BRANO ESTRATTO →
* * *

(articolo apparso su Prima Pagina del 6 dicembre 2014)
Sito dell’Istat, pagina riguardante i dati relativi alla
lettura di libri in Italia: «Nel 2013, oltre 24 milioni di persone di 6 anni e
più dichiarano di aver letto, nei 12 mesi precedenti l’intervista, almeno un
libro per motivi non strettamente scolastici o professionali. Rispetto al 2012,
la quota di lettori di libri è scesa dal 46% al 43%».
Che l’Italia sia un paese in crisi, lo si evince anche da
questi numeri: oltre la metà degli abitanti della penisola non legge nemmeno un
libro nell’arco di un intero anno. Capito bene? Nemmeno uno! In compenso,
sempre secondo i dati Istat, nel 2013 il 98% dei bambini tra i 4 e i 14 anni trascorre
tre ore e ventiquattro minuti al giorno davanti ad un televisore. In pratica,
terminato l’orario scolastico, i nostri giovani cominciano una sorta di secondo
lavoro – che porta loro via un tempo di poco inferiore a quello trascorso sui
banchi – che li tiene incollati ad uno schermo. Il tutto senza contare le ore
dedicate ad internet e ai telefoni cellulari (altro dato significativo: l’uso
del cellulare tra gli 11-17enni è passato dal 55,6% del 2000 al 92,7% del 2011).
Dunque per la lettura sembra essenzialmente essere venuto
meno il tempo. Per quanto riguarda i ragazzi (che necessariamente devono essere
tenuti in particolare considerazione in quanto testimoni e protagonisti del
mondo che cambia), tolti la scuola, si spera un po’ di studio e tutto l’insieme
delle attività che si svolgono davanti ad uno schermo, restano davvero
pochissime ore a disposizione da dedicare ad un buon libro. Ebbene, a questo
punto gli interrogativi da porsi sono in sostanza due. Primo: riteniamo che
questa crescente disaffezione nei confronti della lettura sia un problema per
la nostra società, oppure, tutto sommato, siamo da un lato convinti che la
cultura sia un superfluo passatempo da professori, e dall’altro per nulla
preoccupati che la televisione fagociti per intero il nostro tempo libero?
Perché il nocciolo della questione è tutto qui: meno si legge, meno il distacco
dai libri sarà avvertito come problema; e se la scuola non solo non ci fa amare
i libri, ma tende, al contrario, a farceli odiare, ecco che la frittata è
fatta.

* * *

MATERIALE FORNITO →
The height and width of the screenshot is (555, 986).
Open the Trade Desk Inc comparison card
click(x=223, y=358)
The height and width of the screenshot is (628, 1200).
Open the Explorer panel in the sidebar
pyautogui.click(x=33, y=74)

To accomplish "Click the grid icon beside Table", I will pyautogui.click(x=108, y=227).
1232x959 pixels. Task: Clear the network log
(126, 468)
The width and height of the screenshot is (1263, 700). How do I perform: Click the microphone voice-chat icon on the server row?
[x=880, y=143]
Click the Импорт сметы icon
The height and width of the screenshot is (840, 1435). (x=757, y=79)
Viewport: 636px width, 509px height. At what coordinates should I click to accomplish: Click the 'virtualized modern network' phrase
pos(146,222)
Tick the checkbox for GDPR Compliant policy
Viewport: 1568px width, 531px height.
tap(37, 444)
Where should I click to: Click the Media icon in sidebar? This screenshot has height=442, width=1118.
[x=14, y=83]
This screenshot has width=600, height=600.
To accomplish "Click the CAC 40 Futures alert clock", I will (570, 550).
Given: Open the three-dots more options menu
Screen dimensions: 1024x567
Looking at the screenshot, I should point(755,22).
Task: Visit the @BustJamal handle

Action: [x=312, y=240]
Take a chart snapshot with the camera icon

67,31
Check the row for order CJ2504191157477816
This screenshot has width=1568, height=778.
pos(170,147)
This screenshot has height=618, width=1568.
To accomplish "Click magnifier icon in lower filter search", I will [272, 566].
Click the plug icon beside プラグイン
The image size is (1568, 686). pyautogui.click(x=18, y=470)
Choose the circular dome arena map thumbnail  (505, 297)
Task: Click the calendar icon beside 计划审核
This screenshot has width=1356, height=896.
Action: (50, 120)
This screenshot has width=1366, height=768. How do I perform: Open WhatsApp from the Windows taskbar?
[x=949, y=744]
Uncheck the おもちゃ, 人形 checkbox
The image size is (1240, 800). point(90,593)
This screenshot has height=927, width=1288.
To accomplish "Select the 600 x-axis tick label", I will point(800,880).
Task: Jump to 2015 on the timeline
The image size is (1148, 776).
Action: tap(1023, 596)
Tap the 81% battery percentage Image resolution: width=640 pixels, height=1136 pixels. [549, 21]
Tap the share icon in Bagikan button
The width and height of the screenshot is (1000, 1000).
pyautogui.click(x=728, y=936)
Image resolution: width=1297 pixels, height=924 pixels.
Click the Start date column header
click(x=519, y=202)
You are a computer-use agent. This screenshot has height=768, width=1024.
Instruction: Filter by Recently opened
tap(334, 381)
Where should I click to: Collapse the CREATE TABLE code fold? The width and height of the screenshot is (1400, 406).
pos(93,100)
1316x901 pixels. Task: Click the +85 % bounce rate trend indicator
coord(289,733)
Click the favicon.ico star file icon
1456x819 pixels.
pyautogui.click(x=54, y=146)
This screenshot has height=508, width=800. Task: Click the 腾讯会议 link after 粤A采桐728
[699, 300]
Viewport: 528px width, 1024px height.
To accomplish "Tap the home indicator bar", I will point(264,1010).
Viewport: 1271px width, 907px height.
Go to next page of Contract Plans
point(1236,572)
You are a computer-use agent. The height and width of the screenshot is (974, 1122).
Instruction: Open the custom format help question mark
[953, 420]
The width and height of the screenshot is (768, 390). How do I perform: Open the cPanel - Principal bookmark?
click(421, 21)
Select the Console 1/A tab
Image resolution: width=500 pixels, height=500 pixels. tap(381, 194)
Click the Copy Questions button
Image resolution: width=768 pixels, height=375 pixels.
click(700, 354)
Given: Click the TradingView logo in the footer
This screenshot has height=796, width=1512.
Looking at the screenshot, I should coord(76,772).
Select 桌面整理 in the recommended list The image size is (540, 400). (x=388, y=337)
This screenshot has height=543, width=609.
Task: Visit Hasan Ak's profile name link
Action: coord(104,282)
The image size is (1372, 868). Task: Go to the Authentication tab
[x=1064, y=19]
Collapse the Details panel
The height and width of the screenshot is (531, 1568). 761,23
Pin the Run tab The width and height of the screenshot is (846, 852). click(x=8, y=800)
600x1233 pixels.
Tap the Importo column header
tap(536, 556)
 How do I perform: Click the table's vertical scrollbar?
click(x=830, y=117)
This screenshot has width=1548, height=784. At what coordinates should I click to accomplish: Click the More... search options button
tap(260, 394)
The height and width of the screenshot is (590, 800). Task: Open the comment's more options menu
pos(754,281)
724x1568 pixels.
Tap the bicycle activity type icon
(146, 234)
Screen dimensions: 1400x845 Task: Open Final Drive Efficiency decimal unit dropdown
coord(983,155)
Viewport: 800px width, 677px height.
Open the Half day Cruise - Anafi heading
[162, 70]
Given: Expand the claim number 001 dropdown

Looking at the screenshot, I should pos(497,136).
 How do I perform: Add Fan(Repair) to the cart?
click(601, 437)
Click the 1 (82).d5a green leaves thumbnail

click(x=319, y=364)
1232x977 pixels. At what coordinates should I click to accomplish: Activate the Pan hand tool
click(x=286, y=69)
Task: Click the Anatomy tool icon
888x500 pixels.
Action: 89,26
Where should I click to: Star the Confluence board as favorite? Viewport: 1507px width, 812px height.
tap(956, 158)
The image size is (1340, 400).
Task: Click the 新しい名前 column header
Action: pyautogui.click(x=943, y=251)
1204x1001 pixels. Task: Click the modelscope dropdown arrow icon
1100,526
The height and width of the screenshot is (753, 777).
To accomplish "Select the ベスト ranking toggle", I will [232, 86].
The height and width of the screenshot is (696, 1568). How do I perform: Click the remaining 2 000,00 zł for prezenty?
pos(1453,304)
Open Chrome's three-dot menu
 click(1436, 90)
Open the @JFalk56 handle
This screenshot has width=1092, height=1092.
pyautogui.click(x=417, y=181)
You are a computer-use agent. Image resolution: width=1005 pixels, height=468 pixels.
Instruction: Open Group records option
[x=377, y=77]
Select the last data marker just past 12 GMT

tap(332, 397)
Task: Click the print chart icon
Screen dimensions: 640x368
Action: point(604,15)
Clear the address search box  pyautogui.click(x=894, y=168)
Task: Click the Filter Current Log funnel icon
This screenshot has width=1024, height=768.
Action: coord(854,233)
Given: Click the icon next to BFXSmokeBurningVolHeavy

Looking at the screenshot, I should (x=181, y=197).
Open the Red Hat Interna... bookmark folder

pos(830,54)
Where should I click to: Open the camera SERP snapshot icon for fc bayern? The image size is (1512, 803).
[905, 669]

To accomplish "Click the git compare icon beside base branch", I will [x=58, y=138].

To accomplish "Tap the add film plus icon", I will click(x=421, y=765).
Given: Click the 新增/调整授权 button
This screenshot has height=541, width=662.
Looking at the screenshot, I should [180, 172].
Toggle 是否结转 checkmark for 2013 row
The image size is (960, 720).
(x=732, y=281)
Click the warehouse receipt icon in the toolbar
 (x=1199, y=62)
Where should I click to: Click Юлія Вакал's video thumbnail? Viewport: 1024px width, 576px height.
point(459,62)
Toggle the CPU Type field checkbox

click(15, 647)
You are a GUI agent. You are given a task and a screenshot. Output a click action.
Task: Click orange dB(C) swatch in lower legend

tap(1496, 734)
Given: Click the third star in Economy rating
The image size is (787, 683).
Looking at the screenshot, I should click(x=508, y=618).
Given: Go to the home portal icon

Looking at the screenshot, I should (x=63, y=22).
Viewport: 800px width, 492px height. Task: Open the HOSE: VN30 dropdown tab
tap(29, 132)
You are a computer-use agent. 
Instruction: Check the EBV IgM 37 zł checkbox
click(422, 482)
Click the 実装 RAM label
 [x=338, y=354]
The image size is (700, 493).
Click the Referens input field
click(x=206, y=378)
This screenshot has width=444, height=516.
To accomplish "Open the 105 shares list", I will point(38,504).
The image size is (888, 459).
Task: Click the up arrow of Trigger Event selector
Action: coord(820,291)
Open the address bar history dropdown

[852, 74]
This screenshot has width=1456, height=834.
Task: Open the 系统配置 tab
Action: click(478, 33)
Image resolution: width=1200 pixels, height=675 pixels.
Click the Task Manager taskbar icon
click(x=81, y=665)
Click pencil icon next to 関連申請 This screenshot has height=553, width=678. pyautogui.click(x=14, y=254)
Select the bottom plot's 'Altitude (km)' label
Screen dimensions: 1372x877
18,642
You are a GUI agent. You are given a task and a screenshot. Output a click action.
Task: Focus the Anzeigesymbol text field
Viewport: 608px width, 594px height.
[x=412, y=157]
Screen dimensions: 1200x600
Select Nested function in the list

* * *

COMPITI →
**A)** Secondo l'articolo sulla lettura in Italia, quanto tempo al giorno passano davanti a un televisore i bambini tra i 4 e i 14 anni nel 2013?
**B)** Stabilisci se ciascuna affermazione concorda con l'articolo sulla lettura in Italia, rispondendo sì o no e citando le parole decisive del testo:
(i) Dal 2012 al 2013 la quota di lettori di libri è calata dal 46% al 43%.
(ii) Nel 2011 usava il cellulare il 55,6% degli 11-17enni.
(iii) Meno della metà degli abitanti della penisola non legge alcun libro in un anno.
**C)** Per favore, porta avanti l'articolo sulla lettura in Italia a partire dalla sua ultima frase.
I record non hanno alcun legame con l'articolo sulla lettura in Italia.

RISPOSTE PER COMPITO →
**A)** Tre ore e ventiquattro minuti al giorno.

**B)**
(i) Sì: "Rispetto al 2012, la quota di lettori di libri è scesa dal 46% al 43%".
(ii) No: "l’uso del cellulare tra gli 11-17enni è passato dal 55,6% del 2000 al 92,7% del 2011".
(iii) No: "oltre la metà degli abitanti della penisola non legge nemmeno un libro nell’arco di un intero anno".

**C)**
Secondo interrogativo: quali sono le ragioni che
provocano agli italiani questa specie di allergia alla carta stampata? Porre
questa domanda significa prendere atto del fatto che i dati statistici sono
molto più allarmanti di quanto sembrino. Occorre infatti tenere presente che, nel
2010, tra gli abitanti del Bel Paese che leggono, il 45,6% non sfoglia più di
tre libri all’anno e solo il 13,8% rientra nella categoria dei cosiddetti
“lettori forti”, i quali leggono dodici o più libri all’anno. In sostanza,
quasi la metà dei lettori “consuma” meno di un libro per stagione, mentre poco
più di un lettore su dieci riesce a tenere il ritmo di un libro al mese. A
completare il quadro, si tenga presente che nel 2011 il 9,9% delle famiglie
dichiara di non possedere alcun libro in casa.
Va detto, a voler essere un tantino più precisi, che i
dati fin qui presi in considerazione offrono una media che non tiene conto di
alcune importanti differenze. Per esempio, tornando all’indagine relativa al
2013, tra le donne la percentuale delle lettrici sale al 49,3%, mentre tra gli
uomini scende ad uno sconfortante 36,4%. Si legge poi molto di più al Nord (50,1%
nel Nord-ovest; 51,3% nel Nord-est) che al Sud e nelle isole (30,7%); per
quanto concerne, infine, i ragazzi della fascia di età 6-14 anni, legge il 75%
di coloro che hanno entrambi i genitori lettori, contro solo il 35,4% di quelli
con genitori che non leggono.
Quest’ultimo dato, già di per sé, è molto significativo:
quella della lettura sembra essere un’abitudine che si trasmette quasi
spontaneamente di padre in figlio. Leggere aiuta a far leggere; parlare di
libri evidentemente invoglia potenziali nuovi lettori a sfogliare qualche
volume in più. E da qui è necessario partire: se si entra nel “tunnel del
libro” (per i più svariati motivi: perché mamma e papà leggono o posseggono una
bella collezione di libri, perché un professore ci incuriosisce, perché si è
deciso di cominciare anche solo per provare e non si riesce più a smettere…), è
quasi sempre difficile uscirne, nel senso che quando si familiarizza con la
lettura, il libro diventa un amico inseparabile.
Poi, certo, ci sono i numeri sopra citati. In Italia,
ahimè, non legge più nessuno, e i pochi che leggono spesso leggono quasi nulla.
Però non bisogna darsi per vinti: se si è capaci di toccare le corde giuste,
non è poi così difficile convincere una persona a fare un salto in biblioteca.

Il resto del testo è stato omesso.